Mendengar dan melihat tingkah Iya yang cuek terhadap dirinya, Wongge tidak menyambut baik. Dia yang terlanjur sakit hati karena kalah persaingan cinta dan juga cintanya bertepuk sebelah tangan, memikirkan hal paling tidak manusiawi untuk mengakhiri kemelut cinta untuk dirinya sendiri dan juga bagi Iya dan Meja.
Suatu malam dengan dada yang panas, Dia mendatangi rumah Meja. Sebuah parang Dia bawa serta. Di sana Dia mengakhiri sebuah kehidupan. Kepala Meja dipenggal saat orang tersebut lelap dalam tidurnya. Jatuh terpelanting ke laut. Parangnya juga Dia buang ke lautan sebagai salah satu cara penghilangan barang bukti. Dia kemudian berlari menjauh kampungnya. Inilah kisah cinta yang sungguh tragis.
Akhir ceritanya adalah semua pelaku dalam cerita ini menjelma menjadi gunung dan pulau. Wongge menjadi Gunung bernama dirinya. Begitupun Meja dan Iya. Sedangkan kepala Meja menjelma menjadi sebuan pulau bernama Koa, serta parang dari Wongge menjelma menjadi Pulau Ende.

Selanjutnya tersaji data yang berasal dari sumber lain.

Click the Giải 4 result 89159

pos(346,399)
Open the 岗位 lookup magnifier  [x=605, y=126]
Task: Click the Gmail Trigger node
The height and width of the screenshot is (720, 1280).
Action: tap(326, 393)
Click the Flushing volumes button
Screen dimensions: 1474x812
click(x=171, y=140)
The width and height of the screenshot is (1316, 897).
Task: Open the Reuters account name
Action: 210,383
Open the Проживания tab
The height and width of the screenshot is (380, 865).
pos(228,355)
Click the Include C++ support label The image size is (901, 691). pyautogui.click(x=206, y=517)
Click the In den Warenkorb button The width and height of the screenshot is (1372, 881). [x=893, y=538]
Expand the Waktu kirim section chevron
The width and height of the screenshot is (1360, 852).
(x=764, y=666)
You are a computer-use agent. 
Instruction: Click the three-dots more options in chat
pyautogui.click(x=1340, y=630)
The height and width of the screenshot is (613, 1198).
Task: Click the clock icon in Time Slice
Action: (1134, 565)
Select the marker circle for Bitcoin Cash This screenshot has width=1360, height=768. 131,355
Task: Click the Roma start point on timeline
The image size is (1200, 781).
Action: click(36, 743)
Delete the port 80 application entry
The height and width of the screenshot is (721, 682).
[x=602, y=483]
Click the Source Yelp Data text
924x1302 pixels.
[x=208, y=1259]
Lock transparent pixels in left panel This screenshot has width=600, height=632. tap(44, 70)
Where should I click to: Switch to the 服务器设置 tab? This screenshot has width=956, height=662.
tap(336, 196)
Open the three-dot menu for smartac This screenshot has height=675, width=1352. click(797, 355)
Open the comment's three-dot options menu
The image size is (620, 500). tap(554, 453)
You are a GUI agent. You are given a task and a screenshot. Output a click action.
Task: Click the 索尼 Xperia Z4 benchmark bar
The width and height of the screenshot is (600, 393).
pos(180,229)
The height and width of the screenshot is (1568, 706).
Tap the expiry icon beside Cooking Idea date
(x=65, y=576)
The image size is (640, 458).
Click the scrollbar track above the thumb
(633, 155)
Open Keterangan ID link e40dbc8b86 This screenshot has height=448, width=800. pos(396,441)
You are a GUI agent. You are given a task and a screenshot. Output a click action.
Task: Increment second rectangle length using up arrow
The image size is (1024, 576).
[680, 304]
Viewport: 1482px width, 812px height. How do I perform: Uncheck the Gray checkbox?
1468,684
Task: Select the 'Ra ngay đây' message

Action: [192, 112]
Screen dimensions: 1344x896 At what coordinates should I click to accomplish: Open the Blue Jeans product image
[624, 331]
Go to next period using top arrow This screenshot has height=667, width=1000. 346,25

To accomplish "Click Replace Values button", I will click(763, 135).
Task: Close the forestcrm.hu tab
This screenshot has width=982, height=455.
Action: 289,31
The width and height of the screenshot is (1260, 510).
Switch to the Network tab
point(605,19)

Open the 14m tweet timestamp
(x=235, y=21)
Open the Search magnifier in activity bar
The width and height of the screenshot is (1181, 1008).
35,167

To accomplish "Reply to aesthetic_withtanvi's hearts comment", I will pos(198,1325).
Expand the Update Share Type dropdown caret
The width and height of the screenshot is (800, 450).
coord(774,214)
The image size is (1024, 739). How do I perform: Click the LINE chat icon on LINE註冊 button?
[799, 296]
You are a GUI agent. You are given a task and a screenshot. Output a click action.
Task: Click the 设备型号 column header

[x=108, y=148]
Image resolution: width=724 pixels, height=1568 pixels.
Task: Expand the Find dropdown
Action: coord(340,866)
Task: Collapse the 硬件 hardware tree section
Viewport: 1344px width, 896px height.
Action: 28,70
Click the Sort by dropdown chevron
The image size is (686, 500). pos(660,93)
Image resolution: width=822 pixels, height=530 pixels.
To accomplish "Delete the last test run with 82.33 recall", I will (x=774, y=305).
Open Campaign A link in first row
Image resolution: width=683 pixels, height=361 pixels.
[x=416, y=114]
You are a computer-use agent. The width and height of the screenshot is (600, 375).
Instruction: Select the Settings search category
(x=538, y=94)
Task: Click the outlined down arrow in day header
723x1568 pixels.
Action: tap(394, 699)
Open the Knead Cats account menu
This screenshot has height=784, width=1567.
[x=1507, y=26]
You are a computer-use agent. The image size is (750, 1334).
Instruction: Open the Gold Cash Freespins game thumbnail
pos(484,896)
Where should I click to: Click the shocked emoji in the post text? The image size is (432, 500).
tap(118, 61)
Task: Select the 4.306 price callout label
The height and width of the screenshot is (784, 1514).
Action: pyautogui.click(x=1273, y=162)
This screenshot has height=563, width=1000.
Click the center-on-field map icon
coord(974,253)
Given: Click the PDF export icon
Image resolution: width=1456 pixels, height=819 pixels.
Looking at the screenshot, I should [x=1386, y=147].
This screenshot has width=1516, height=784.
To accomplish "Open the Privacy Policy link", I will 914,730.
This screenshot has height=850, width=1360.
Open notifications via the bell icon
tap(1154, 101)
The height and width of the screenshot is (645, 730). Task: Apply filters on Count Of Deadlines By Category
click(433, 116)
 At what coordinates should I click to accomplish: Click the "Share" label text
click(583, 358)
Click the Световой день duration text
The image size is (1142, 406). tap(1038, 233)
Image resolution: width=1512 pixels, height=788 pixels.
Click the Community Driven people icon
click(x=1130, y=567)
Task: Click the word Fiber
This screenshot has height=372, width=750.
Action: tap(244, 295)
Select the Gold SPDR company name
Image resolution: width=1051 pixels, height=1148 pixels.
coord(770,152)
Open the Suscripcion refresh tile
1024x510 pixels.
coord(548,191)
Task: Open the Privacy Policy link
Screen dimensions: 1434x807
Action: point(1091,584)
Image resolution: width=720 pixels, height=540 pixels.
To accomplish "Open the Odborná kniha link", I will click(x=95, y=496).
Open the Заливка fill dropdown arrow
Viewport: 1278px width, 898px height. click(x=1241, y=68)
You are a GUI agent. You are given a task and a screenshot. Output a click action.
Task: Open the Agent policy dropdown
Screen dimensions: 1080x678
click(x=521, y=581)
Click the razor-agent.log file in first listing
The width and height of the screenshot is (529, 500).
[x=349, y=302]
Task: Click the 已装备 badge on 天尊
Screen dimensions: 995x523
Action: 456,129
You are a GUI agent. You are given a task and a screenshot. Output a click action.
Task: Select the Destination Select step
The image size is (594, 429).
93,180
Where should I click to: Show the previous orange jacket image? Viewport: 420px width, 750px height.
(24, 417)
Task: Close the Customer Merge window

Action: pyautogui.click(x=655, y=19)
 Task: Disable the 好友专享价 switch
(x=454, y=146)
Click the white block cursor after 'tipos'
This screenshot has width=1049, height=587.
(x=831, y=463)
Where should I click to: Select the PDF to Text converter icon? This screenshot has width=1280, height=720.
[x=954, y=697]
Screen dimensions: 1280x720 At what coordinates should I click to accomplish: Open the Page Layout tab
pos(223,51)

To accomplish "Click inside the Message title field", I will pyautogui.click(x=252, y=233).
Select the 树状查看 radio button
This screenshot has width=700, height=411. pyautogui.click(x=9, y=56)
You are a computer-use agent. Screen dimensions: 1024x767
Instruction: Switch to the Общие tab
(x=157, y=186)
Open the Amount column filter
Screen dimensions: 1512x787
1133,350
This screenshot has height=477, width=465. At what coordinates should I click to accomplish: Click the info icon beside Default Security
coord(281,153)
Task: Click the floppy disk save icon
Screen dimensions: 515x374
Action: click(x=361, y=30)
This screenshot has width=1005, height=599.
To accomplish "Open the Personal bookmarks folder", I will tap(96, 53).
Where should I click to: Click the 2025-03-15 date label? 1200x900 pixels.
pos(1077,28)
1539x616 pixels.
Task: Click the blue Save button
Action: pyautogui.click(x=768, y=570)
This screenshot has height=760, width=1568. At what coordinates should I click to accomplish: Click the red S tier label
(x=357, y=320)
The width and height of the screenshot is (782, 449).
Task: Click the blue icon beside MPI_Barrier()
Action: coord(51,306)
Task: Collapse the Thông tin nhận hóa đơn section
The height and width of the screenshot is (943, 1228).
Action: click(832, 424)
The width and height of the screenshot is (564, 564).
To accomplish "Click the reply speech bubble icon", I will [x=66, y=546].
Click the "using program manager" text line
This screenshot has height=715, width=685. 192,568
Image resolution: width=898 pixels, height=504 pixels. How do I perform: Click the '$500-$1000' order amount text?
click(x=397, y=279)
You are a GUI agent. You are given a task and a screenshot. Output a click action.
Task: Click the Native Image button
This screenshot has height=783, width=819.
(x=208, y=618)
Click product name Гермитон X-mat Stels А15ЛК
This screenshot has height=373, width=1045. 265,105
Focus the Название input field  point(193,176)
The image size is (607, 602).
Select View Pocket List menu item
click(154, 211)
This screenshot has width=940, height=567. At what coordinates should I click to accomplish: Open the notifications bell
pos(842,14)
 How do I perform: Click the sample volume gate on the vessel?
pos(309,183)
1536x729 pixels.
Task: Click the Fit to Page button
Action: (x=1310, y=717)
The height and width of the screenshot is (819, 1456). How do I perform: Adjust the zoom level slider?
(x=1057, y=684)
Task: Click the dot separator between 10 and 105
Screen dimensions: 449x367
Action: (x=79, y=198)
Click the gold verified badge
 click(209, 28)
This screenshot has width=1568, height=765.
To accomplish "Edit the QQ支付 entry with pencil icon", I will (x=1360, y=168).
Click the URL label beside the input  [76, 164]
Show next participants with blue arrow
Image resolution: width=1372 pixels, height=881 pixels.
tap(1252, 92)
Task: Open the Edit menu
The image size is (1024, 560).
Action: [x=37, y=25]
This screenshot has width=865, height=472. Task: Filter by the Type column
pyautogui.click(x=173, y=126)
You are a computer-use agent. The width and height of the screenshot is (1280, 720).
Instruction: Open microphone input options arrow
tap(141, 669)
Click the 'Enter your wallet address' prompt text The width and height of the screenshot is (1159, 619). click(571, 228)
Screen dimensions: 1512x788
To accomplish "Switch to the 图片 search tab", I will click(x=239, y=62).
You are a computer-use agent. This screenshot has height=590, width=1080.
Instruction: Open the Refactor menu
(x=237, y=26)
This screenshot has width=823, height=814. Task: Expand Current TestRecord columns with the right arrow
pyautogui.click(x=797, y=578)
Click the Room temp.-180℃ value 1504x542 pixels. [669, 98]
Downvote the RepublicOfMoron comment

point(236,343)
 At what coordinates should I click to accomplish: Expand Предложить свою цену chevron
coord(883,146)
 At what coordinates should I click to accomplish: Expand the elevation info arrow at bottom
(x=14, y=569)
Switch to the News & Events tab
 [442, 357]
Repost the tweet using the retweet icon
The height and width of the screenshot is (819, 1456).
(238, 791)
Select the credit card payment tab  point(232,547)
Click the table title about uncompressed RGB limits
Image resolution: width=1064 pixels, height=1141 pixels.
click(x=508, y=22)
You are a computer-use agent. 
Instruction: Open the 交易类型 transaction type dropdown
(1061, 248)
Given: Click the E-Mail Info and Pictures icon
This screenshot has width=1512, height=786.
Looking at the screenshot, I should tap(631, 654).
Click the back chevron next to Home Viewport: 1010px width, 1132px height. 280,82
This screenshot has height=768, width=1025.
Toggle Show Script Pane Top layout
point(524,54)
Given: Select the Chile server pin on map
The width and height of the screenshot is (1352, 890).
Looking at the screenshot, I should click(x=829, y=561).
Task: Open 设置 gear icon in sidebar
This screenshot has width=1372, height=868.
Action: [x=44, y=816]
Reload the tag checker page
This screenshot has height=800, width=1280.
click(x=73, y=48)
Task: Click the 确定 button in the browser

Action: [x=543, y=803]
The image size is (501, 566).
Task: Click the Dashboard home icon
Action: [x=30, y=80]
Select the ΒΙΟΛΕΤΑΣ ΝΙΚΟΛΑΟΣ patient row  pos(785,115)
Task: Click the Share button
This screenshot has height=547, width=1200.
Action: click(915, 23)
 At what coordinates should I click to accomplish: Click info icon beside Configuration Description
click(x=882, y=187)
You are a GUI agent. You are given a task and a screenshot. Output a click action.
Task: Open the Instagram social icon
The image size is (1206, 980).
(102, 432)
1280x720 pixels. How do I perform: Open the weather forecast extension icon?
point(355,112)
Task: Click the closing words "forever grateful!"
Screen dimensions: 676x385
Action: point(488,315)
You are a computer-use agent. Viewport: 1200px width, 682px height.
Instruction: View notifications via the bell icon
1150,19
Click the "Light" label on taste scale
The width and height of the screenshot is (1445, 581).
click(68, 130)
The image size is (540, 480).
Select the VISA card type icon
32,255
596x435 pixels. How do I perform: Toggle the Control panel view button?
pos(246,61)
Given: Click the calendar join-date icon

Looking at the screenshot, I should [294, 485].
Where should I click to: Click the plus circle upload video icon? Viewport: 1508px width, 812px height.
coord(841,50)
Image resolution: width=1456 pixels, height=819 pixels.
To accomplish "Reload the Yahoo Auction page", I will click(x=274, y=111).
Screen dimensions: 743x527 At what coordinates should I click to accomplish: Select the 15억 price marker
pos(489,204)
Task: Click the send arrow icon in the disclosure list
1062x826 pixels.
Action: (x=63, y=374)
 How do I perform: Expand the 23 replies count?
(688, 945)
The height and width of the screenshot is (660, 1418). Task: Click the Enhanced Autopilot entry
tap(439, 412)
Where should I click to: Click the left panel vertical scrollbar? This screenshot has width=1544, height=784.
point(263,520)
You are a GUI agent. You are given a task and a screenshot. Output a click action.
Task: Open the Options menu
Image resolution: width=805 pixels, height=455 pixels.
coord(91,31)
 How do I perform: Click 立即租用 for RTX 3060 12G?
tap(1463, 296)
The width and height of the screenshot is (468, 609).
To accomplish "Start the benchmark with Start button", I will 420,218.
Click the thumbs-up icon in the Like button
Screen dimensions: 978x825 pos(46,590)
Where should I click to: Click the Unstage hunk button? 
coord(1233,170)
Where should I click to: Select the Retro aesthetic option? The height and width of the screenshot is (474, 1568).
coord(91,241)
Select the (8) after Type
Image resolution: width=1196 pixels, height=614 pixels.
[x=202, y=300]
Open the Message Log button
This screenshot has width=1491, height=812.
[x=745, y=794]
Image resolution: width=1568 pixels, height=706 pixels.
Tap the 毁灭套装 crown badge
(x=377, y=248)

Pesan Dongeng Sebelum Tidur

Legenda itu patut dipertanyakan kebenarannya berdasarkan kacamata ilmiah. Secara logis kita pasti berpikir bahwa cerita ini hanya bualan belaka. Hanya akal-akalan orang dahulu sebagai sebuah dongeng untuk menina bobokan anak mereka, yang kemudian berhasil diadaptasi dari mulut ke mulut secara luas sesuai gaya bahaya dan persepsi mereka.
Tidak ada manusia yang bisa berubah rupa menjadi bentuk lain. Demikianpun benda tak mungkin merubah wujudnya menjadi manusia. Manusia hanya berusaha untuk hidup aman dan tentram di samping proses adaptasi dan sosialisasinya. Di sinilah letak sebuah kebohongan telah dimulai. Manusia yang melihat sesuatu mulai berimajinasi kreatif untuk menghasilkan sebuah bentuk lain dalam cerita. Ketika memandang sebuah gunung yang ujungnya rata bak meja, mereka lalu berimajinasi, sama halnya dengan Pulau Karang (Pulau Koa) yang menyerupai kepala manusia dan Pulau Ende yang mirip sebilah parang bila dilihat dari atas. Dan jadilah cerita ini sebagai dongeng ataupun sebagai bahan mengisi waktu luang ketika menunggu makan malam.
Seperti layaknya sebuah dongeng, tentu ada hal positif yang mau disampaikan, baik secara tersirat maupun secara tersurat. Di sinilah sebuah penambahan esensinya selain sebagai cerita penghantar tidur. Meminjam apa yang dikatakan Horace: “dulce et utile- sebuah karya ‘cerita yang baik’ harus memiliki sifat menghibur dan mengajarkan sesuatu”. Dan kita telah diajarkan bahwa senantiasa bersyukur pada apa yang kita miliki sambil berupaya untuk meraih impian dengan tindakan dan pemikiran yang tentunya positif.
Lebih dari itu, kita tentu diingatkan agar tidak menerima keadaan sebagai sebuah kekalahan. Berpikir dan bertindak yang benar. Jangan menganggap sebuah bentuk penolakan atau belum berhasilnya usaha kita sebagai sebuah penghinaan. Kita tentu bercermin diri sejauh mana usaha dan kemampuan kita. Sehingga perbuatan kita selalu terkontrol.
Hal lainnya ialah, kita diusahakan untuk senantiasa membuka diri. Saling berinteraksi. Dengan begitu setiap persoalan dapat diketahui dan dicari solusi yang terbaik demi kebaikan bersama. “no man is alone like an island”. Bersosialisasilah, maka segala sesuatu akan kita terima dan pertimbangkan.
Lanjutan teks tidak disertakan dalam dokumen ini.